━━━━━ DATA SECTION ━━━━━

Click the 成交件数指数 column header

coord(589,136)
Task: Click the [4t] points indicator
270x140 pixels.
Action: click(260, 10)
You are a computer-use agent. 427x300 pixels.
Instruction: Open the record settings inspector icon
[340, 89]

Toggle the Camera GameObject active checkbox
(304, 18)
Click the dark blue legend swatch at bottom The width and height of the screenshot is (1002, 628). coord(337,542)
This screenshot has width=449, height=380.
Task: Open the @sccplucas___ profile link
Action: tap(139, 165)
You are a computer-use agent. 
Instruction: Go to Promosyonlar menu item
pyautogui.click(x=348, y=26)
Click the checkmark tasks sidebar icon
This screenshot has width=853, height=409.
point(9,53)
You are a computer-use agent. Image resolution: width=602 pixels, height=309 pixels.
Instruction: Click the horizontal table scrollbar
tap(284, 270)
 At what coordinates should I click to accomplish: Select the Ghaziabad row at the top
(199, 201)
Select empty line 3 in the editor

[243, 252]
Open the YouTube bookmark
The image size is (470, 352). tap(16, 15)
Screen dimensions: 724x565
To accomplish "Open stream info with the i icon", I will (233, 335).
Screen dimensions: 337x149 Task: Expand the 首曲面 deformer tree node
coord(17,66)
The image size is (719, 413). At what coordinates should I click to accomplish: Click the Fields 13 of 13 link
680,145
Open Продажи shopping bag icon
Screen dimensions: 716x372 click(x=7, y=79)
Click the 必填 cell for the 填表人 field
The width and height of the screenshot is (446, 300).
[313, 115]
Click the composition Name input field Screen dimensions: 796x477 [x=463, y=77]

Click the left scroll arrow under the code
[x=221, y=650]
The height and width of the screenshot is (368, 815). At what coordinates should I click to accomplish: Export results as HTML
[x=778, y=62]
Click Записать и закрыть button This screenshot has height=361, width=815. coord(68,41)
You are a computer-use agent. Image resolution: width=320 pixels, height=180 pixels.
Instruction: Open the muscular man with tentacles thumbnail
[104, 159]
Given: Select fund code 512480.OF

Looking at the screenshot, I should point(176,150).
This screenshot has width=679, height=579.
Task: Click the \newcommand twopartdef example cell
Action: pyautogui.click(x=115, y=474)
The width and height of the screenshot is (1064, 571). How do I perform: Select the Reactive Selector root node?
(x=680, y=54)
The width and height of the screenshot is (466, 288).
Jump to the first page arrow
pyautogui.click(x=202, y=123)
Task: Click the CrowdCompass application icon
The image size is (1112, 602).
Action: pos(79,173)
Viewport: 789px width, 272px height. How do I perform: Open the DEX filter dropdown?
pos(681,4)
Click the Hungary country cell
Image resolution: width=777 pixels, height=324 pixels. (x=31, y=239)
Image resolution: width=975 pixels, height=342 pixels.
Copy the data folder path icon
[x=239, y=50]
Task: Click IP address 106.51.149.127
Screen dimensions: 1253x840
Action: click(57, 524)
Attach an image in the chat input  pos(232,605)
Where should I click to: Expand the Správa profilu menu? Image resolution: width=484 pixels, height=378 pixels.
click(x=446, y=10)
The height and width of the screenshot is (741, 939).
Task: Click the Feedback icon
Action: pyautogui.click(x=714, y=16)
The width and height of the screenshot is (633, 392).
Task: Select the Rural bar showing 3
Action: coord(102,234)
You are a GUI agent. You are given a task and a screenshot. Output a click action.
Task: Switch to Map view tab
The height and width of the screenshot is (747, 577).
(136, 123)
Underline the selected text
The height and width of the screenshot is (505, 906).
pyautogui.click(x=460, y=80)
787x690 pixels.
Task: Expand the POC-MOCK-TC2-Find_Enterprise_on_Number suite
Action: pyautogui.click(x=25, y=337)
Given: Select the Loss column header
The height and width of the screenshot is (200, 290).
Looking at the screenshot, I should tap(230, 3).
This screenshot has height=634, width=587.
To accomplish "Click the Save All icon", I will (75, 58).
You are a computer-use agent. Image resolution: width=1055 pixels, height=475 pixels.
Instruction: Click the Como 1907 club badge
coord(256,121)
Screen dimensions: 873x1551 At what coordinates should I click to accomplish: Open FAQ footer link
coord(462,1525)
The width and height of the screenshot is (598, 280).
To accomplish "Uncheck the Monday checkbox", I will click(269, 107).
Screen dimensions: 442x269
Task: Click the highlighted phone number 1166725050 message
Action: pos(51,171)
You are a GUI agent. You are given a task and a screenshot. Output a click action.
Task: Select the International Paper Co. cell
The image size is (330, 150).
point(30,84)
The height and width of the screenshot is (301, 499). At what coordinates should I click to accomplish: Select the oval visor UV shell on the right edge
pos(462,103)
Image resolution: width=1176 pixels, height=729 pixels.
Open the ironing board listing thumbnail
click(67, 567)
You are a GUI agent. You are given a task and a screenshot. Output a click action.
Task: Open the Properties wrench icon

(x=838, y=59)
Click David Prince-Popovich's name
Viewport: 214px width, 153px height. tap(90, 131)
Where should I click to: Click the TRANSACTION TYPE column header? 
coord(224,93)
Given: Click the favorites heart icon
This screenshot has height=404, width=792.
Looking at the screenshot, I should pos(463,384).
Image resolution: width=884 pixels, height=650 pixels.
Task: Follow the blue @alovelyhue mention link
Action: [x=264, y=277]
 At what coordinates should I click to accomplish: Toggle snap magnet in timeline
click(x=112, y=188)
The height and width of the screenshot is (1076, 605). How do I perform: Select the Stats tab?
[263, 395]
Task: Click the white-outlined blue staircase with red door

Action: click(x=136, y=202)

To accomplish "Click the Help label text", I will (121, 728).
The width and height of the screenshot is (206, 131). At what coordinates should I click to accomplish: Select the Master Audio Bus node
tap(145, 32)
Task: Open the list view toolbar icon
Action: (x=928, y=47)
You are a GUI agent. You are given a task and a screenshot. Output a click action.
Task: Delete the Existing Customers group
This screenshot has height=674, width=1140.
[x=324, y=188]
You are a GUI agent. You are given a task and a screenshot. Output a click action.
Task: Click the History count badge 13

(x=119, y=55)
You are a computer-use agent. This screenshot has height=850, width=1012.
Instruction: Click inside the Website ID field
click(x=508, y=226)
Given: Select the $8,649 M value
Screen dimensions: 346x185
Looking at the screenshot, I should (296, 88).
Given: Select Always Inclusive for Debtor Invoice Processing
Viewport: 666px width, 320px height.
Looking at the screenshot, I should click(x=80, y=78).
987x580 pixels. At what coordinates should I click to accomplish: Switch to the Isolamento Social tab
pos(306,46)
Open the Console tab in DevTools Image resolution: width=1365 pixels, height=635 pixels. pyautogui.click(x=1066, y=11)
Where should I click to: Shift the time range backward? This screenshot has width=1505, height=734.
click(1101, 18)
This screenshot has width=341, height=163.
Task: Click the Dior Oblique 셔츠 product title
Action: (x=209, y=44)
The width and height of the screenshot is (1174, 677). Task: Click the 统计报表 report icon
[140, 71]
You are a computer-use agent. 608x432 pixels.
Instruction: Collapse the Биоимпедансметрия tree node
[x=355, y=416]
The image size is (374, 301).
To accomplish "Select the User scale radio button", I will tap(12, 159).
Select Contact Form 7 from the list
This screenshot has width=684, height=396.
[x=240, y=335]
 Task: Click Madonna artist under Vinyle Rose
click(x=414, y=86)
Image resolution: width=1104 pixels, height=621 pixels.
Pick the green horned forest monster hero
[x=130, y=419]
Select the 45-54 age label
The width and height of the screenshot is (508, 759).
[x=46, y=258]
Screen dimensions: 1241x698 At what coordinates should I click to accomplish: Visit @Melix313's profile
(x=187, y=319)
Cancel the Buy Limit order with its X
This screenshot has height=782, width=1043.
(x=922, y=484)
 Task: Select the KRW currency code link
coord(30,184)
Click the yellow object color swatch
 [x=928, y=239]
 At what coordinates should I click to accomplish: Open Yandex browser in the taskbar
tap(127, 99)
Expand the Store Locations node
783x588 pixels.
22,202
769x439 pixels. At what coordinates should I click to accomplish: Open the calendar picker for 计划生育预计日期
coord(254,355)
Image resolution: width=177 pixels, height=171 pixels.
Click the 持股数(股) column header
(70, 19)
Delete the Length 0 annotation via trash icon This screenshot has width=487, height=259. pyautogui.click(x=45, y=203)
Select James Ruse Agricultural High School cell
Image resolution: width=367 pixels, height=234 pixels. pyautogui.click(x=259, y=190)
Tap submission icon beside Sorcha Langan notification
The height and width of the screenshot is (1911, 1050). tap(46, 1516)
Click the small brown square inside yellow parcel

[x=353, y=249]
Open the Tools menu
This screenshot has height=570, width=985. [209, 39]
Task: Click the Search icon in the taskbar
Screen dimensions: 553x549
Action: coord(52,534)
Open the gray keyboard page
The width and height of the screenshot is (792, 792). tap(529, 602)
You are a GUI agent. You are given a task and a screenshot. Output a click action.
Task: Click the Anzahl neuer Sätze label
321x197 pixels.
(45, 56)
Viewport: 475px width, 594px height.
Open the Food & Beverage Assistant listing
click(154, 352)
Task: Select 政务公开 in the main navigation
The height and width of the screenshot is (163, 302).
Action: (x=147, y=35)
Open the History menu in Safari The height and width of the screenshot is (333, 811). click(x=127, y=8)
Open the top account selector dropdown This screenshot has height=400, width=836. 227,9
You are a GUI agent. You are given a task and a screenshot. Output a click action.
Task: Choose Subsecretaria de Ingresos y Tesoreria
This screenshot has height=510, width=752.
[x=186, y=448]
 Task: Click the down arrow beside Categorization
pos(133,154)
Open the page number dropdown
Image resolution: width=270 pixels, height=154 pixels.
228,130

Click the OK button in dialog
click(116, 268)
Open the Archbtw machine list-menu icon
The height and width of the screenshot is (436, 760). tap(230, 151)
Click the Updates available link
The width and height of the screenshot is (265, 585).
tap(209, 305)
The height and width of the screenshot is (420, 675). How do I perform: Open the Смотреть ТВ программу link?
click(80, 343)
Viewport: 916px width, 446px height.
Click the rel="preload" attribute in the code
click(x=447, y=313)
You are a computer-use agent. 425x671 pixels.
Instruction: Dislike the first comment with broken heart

━━━━━

> GOAL OF THE EXERCISE: Above are the records. Identify each line that contains the word "heart".

> EXERCISE SOLUTION:
Given: Click the favorites heart icon
Instruction: Dislike the first comment with broken heart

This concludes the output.